Task details
From the entries below, reproduce exactly the line containing "Task: Click the Add Faults toolbox icon", the line containing "Task: Expand the toolbar's", and every line in between, with nothing added.

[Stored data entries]
_____

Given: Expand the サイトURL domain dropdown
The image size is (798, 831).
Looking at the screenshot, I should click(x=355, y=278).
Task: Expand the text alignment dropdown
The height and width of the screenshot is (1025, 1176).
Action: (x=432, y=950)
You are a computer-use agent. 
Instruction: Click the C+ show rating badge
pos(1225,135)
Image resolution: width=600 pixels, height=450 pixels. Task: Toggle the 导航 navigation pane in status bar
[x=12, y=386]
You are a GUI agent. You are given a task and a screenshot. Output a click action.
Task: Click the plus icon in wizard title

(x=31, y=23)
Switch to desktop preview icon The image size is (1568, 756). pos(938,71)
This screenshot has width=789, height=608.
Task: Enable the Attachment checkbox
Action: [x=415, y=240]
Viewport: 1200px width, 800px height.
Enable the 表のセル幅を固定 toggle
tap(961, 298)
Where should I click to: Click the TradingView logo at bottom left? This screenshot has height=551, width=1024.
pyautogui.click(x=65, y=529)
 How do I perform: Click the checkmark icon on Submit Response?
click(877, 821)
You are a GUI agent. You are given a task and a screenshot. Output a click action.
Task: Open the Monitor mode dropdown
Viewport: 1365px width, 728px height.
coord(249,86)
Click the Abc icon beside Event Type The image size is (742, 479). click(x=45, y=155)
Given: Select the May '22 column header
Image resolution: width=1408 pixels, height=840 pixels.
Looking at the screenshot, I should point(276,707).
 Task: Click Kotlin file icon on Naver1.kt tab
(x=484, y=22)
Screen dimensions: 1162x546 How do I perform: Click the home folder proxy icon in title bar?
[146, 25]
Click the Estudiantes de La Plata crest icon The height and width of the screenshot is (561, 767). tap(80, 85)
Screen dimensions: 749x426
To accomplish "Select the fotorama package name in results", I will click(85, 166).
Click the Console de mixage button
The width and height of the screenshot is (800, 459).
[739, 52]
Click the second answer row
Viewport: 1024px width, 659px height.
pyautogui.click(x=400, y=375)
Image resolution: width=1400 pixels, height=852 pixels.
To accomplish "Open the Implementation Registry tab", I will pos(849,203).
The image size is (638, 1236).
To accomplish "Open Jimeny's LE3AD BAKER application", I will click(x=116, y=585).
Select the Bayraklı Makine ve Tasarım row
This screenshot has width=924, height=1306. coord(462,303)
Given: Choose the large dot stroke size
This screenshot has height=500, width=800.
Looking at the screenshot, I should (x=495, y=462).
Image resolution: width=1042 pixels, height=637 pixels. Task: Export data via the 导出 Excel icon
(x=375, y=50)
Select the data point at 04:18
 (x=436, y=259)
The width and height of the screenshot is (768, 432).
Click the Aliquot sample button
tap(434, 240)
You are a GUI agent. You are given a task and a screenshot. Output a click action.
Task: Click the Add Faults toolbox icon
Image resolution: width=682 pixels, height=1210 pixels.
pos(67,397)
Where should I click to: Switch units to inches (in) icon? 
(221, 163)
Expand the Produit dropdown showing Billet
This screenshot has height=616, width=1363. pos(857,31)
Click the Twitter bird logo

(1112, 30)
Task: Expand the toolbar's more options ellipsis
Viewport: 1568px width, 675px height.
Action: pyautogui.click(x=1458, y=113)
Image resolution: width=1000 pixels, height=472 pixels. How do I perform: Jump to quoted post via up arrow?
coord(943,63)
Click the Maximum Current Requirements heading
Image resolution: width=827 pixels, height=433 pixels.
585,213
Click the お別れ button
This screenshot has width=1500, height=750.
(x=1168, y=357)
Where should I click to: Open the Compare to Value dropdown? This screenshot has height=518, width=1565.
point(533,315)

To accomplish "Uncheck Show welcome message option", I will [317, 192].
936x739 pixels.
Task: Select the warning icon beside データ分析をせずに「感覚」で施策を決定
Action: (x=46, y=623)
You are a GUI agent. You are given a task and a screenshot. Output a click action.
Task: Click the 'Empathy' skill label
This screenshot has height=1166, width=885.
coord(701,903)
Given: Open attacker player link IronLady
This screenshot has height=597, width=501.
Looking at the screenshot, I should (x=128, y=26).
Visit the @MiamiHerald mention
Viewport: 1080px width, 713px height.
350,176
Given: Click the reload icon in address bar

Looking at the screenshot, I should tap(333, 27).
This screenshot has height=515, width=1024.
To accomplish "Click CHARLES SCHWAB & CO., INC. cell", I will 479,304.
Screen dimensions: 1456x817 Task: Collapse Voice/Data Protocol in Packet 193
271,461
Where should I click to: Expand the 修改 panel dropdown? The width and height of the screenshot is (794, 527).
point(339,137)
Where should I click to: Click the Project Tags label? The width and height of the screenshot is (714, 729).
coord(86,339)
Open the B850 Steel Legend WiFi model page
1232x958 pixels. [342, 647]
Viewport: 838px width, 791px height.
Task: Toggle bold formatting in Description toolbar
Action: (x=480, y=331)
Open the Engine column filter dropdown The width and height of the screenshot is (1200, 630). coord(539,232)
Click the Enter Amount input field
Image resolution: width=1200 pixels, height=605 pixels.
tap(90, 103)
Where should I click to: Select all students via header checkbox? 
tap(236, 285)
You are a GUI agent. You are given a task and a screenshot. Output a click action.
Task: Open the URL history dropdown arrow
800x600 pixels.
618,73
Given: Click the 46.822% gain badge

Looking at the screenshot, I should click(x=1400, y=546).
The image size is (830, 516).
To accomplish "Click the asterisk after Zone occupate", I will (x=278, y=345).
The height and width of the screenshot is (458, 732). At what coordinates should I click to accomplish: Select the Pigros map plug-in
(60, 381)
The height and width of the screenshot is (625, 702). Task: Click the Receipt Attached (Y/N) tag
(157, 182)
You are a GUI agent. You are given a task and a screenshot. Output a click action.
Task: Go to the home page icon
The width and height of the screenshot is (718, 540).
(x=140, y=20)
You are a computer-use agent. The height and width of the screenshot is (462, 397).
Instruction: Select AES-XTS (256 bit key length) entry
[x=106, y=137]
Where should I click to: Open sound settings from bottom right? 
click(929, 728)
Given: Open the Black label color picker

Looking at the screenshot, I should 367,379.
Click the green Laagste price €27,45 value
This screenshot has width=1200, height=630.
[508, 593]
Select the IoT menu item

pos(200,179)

_____

Result of this exercise
Task: Click the Add Faults toolbox icon
Image resolution: width=682 pixels, height=1210 pixels.
pos(67,397)
Where should I click to: Switch units to inches (in) icon? 
(221, 163)
Expand the Produit dropdown showing Billet
This screenshot has height=616, width=1363. pos(857,31)
Click the Twitter bird logo

(1112, 30)
Task: Expand the toolbar's more options ellipsis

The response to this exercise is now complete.